松嶋先生によると、「油に加え、宴会の最初のうちにとっておきたいのがキャベツなど、ビタミンUを多く含む食品」だという。これらは果たして、どんな効能があるのだろうか?

「キャベツに含まれるビタミンU(キャベジン)は、胃の粘膜表層のムチンを増やす働きがあります。ムチンとは粘膜から分泌される粘液の主成分で、粘膜を保護したり、細菌の侵入を防御する役目を担っています。ムチンの層が厚くなると、粘膜保護効果が高まり、アルコールによる刺激から胃を守ってくれるわけです。わずかかもしれませんが、アルコールの吸収速度を遅らせてくれる効果もあるでしょう。ラットの実験では、ビタミンUの効果は食べてから1時間後くらいから現れるという結果が出ています」(松嶋先生)

そういえば、焼き鳥や、串揚げのお店で味噌やマヨネーズと一緒に、生のキャベツがお通しで出てくることがあるが、これはまさに「理にかなっている」ということになる。余談だが、ビタミンU(キャベジン)は正式にビタミン類に分類されている成分ではない。とはいえ、胃腸薬の名前にもなっているように、胃の健康維持に役立つことは既に知られた事実。飲み会の初めに、キャベツを積極的にとりたい。ただしキャベツを食べる時はなるべく生に近い状態が望ましい。なぜならばビタミンUは水溶性で熱に弱いからだ。

ビタミンUは、キャベツ以外にも、ブロッコリーやアスパラガスなどにも豊富に含まれているので、これらをとってもいいだろう。このほか、松島先生は、豆、山芋、オクラといったムチンそのものを多く含むネバネバ系の食材もおススメだと話す。

悪酔いしないために、タウリンやセサミンを

なるほど、ここまでの話で、酔いを遅くする(=血中アルコール濃度を急激に上げない)ために、飲み会の始めにとっておくといい食べ物はわかった。では、酒席で杯が進んだ後、血中アルコール濃度をできるだけ早く下げ、悪酔いや二日酔いにつながらないようにするために、何かできることはないのだろうか。

それは「アルコールの分解に必要な代謝物を補う」ことだと松嶋先生は言う。

「お酒を飲んで既に上昇してしまったアルコール血中濃度は、そう早くは下がりません。しかし、肝臓での代謝を助ける成分は摂取した方がいいでしょう。例えば、タコやイカに含まれるタウリン、ひまわりの種や大豆などに含まれるL-システイン、ごまなどに含まれるセサミンなどです」

「もちろん、水分の摂取も必須です。アルコールは抗利尿ホルモン作用によって尿量が増えて脱水症状に陥りやすいため、それを防ぐためにも水分は飲んだ後に限らず、お酒を飲んでいる最中も飲むようにしましょう。飲んだ後は、体内の水分維持効果がある電解質が含まれる飲料が効果的です」(松嶋先生)

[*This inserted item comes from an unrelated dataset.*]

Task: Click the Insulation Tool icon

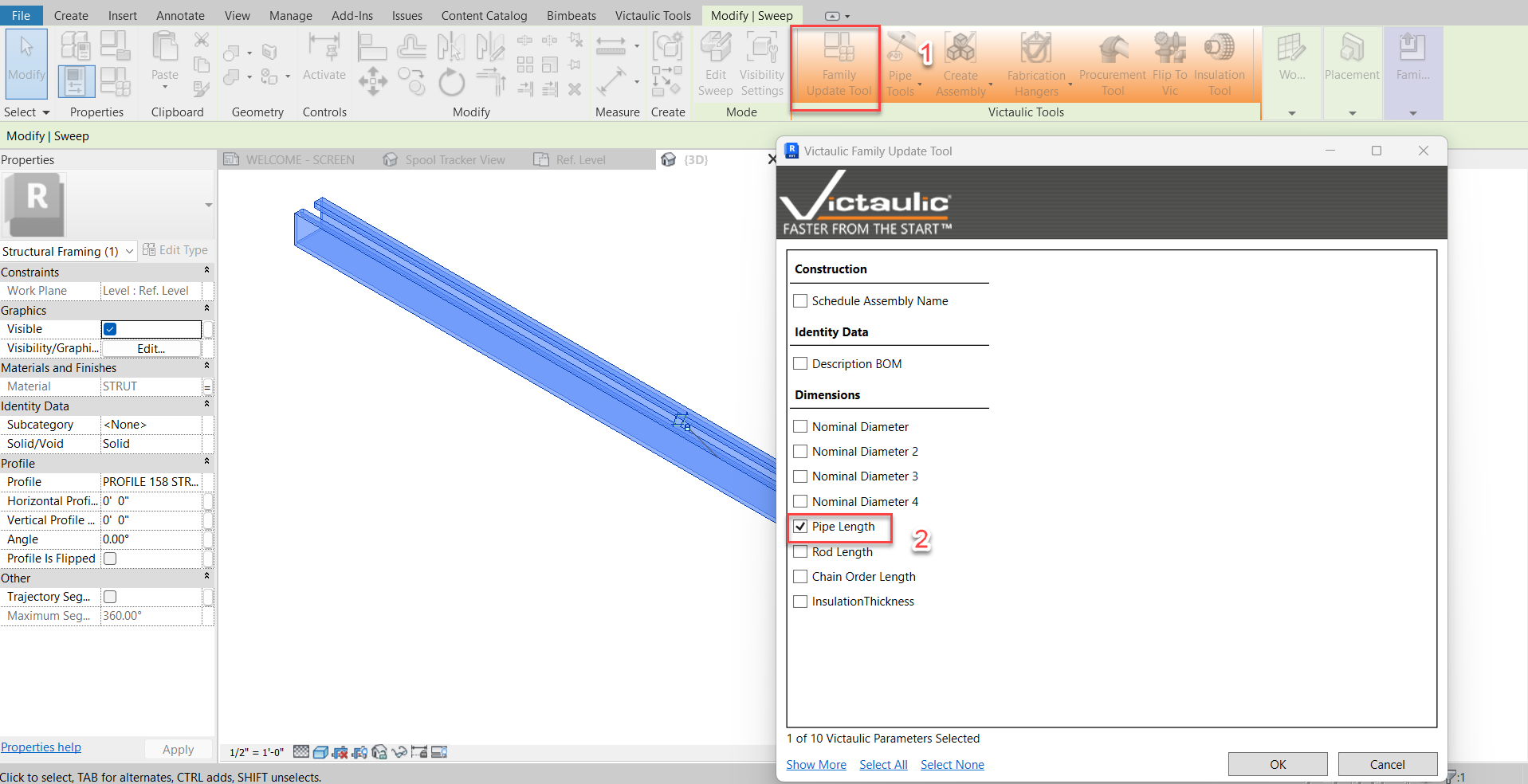Action: pos(1219,65)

        ◇        ◇        ◇

食前、食中、食後とシーンによって、食べ物(つまみ)を一考することによって、「もうしばらく酒を飲みたくない」と後悔するまでの二日酔いは自分自身で防ぐことができる。年末で宴席が増えるこの時期にこそ実践して2016年を乗り切ってほしい。しかしながら個々人のアルコールの分解能力は限界があり、それを超えればどんなにつまみ選びに気を付けても必ず二日酔いになる。飲み過ぎにはくれぐれも注意したい。

この人に聞きました

松嶋成志(まつしま・まさし)さん
 東海大学医学部 内科学系消化器内科学教授 内視鏡室長。1985年、東京大学医学部卒業。公立昭和病院消化器内科シニアレジテント、東京大学医学部旧第一内科助手などを経て、1996年、米国ミシガン大学研究員。帰国後、東海大学消化器内科講師、同准教授などを経て、東海大学医学部付属東京病院、副院長、消化器肝臓センター長。2013年、消化器内科 教授。2014年、付属東京病院 病院長。2016年、東海大学医学部附属病院 内視鏡室長。